Fact Box Two: Life under the siege

  • More than 70 percent of our residents of the Gaza Strip rely on aid from international organizations to obtain food.
     
  • In 2009, an estimated 40 percent of Gazans were unemployed. 
     
  • In 2009, an estimated 70 percent of the Gaza Strip’s population was living below the poverty line. 
     
  • An UNRWA poverty survey indicates that the number of refugees living in abject poverty (unable to secure access to food and lacking the means to purchase even the most basic of items such as safe drinking water) has tripled to 300,000 since the onset of the blockade in 2007. 
     
  • A 2010 WHO report stated that chronic malnutrition has risen and has now reached 10.2 percent. 
     
  • The Rafah Crossing has been closed since June 2007 except for occasional and limited openings.

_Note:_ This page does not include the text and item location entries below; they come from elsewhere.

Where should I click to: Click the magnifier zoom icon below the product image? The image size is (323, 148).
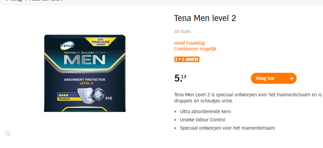[x=8, y=133]
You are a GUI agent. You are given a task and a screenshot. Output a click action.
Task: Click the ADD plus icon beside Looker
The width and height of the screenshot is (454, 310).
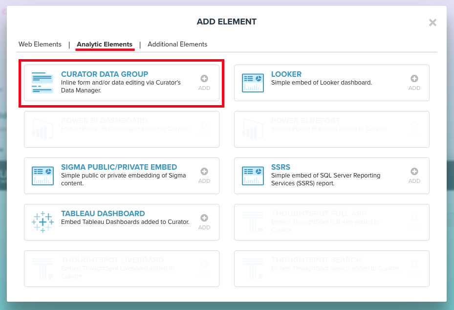point(414,77)
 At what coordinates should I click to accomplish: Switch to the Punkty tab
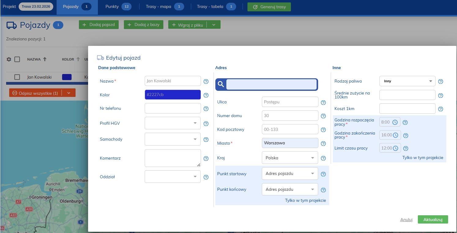(118, 7)
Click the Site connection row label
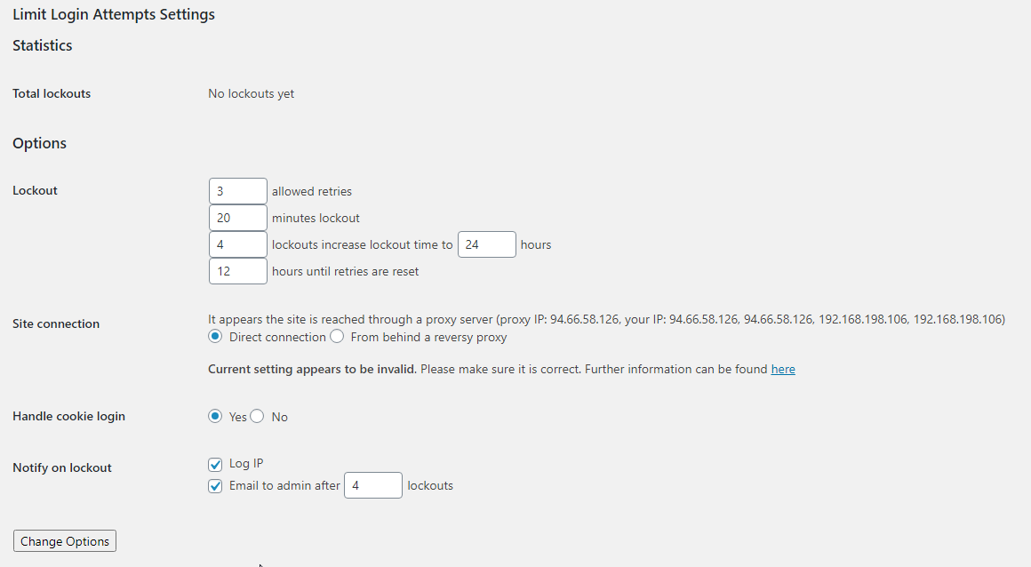The height and width of the screenshot is (567, 1031). coord(56,323)
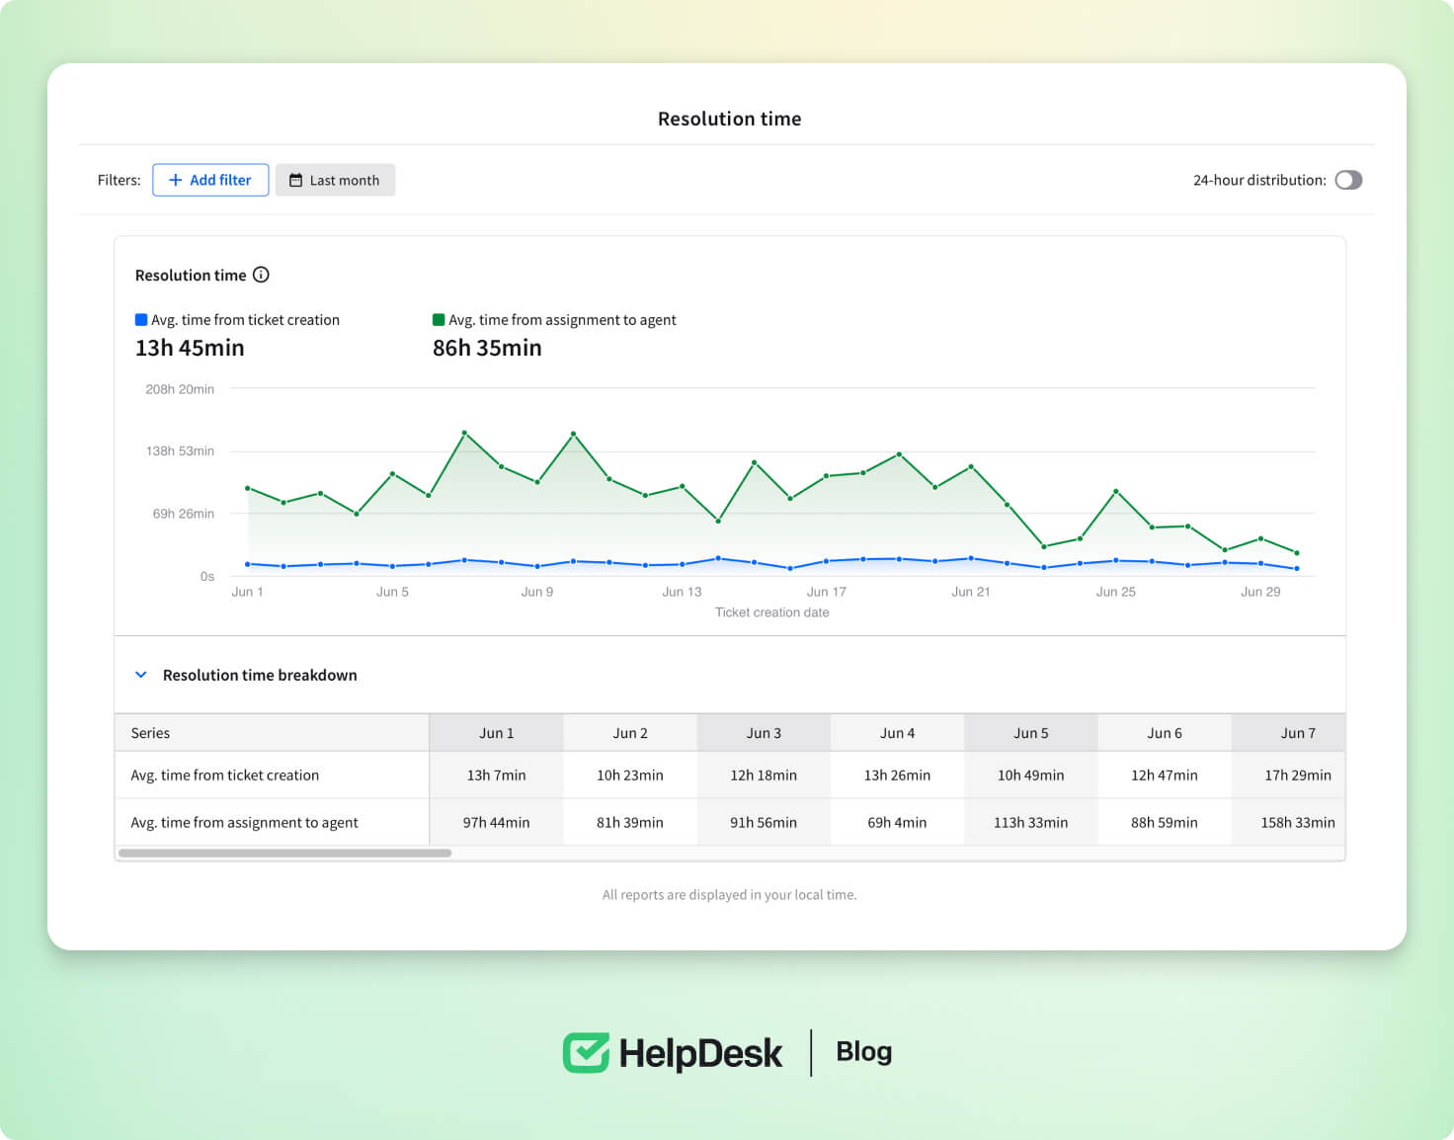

In 2010, an average of 3,192 people passed through the crossing monthly. Before closure, an average of 40,000 people traveled through the crossing each month. 
     
  • Since January 2010, there has been a serious deterioration in the supply of electricity to the Strip because the Gaza Power Plant (GPP) is able to produce only half the electricity that it did prior to January 2010. This is due to lack of funds needed to purchase the industrial fuel required to operate the plant. Thus, many of the 1.5 million of our people in the Gaza Strip must cope with daily electricity cuts of 8 to12 hours (before January 2010, typical blackouts lasted for 6-8 hours). 
     
  • Amnesty International reports that 90-95 percent of the drinking water in the Gaza Strip is contaminated and unfit for human consumption. 
     
  • Israel prevents raw materials for industry from entering, which is part of an “economic warfare” policy designed to prevent economic activity. Thus, 90 percent of the Strip’s factories are closed or are working at minimum capacity. For example: Israel prevents rubber, glue, and nylon from entering to prevent the production of diapers, but allows the transfer of diapers produced in Israel into the Gaza Strip. 
     
  • Israel restricts fishing access to three nautical miles from the shore.